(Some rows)
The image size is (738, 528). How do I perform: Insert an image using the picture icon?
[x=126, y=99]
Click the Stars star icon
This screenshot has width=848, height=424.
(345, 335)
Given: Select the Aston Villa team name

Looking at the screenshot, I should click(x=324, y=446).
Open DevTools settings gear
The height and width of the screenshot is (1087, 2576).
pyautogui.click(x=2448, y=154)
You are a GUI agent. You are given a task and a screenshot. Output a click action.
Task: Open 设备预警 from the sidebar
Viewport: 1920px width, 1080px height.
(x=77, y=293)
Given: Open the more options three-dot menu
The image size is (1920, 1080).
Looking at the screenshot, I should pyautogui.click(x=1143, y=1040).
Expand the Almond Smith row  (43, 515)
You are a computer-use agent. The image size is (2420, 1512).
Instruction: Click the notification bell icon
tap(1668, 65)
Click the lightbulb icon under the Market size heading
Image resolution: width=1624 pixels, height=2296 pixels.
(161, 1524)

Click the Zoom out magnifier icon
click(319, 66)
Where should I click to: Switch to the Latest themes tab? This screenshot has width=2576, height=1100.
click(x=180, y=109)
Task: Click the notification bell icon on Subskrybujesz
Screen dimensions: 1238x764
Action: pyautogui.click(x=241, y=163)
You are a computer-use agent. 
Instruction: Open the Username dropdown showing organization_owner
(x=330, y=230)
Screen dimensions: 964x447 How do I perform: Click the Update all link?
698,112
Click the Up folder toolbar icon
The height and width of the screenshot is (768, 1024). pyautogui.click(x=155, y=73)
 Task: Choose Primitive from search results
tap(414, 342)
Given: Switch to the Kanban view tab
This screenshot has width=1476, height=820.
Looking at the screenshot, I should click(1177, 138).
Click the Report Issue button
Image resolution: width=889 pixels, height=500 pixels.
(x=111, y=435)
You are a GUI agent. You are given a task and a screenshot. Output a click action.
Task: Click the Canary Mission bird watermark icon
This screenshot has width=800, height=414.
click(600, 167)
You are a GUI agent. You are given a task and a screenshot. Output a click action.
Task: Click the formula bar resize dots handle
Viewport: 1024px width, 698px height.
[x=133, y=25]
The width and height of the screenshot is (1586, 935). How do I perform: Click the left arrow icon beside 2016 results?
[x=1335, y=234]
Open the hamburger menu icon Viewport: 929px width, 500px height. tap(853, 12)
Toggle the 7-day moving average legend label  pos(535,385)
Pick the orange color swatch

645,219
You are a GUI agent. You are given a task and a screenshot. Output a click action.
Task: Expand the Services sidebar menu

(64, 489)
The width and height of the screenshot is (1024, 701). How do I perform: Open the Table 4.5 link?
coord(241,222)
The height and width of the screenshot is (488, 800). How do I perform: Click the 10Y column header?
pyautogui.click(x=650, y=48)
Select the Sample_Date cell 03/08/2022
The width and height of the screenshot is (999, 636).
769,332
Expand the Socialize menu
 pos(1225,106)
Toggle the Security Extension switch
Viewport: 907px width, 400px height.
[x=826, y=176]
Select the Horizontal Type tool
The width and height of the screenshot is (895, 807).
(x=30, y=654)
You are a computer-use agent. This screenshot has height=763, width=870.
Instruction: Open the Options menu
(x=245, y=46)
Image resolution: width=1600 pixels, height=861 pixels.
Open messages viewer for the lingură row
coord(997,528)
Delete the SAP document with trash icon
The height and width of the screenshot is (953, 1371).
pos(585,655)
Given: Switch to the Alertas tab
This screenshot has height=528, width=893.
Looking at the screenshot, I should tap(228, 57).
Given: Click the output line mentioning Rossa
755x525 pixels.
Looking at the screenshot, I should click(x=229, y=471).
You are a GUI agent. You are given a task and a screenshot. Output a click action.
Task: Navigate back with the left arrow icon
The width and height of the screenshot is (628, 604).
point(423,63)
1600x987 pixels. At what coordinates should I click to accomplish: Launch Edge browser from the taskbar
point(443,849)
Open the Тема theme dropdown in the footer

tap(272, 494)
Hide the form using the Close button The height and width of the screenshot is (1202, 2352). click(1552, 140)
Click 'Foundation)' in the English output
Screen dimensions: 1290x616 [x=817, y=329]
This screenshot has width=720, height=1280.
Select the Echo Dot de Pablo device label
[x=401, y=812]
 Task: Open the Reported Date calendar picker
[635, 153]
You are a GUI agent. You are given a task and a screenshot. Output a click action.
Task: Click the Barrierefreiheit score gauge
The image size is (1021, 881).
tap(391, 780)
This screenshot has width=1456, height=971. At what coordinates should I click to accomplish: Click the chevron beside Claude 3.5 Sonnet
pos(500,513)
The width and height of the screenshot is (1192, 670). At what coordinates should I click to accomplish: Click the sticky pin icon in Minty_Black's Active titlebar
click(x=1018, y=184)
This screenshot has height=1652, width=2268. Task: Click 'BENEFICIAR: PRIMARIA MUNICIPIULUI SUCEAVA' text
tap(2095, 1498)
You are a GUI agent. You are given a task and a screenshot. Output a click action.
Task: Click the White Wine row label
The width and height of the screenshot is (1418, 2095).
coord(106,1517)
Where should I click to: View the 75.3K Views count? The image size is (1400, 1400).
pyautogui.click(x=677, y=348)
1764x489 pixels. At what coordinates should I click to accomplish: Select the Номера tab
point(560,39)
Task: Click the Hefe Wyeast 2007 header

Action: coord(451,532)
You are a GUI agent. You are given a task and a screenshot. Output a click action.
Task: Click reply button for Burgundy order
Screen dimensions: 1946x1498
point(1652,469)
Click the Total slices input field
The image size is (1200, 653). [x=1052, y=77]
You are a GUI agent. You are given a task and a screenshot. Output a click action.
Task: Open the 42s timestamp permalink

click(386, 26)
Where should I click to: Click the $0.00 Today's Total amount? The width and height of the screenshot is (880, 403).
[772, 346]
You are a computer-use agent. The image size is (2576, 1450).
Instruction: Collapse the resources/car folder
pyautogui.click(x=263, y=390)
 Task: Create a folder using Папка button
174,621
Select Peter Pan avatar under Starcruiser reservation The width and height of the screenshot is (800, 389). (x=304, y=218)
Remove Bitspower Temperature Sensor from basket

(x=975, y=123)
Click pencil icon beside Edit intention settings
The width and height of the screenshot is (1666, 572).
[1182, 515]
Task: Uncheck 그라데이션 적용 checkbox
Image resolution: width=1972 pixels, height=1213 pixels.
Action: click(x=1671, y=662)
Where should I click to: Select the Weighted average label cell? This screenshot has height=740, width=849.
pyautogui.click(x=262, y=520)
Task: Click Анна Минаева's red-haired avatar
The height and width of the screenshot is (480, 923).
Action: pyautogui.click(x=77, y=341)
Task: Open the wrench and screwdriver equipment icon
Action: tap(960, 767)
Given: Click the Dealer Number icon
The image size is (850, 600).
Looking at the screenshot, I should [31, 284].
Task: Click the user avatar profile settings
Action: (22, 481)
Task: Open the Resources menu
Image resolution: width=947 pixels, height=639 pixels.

Stated exercise: Repeat the rows verbatim, from the line containing "Given: Open the more options three-dot menu" through the line containing "Expand the Almond".

Answer to the task:
Given: Open the more options three-dot menu
The image size is (1920, 1080).
Looking at the screenshot, I should pyautogui.click(x=1143, y=1040).
Expand the Almond Smith row  (43, 515)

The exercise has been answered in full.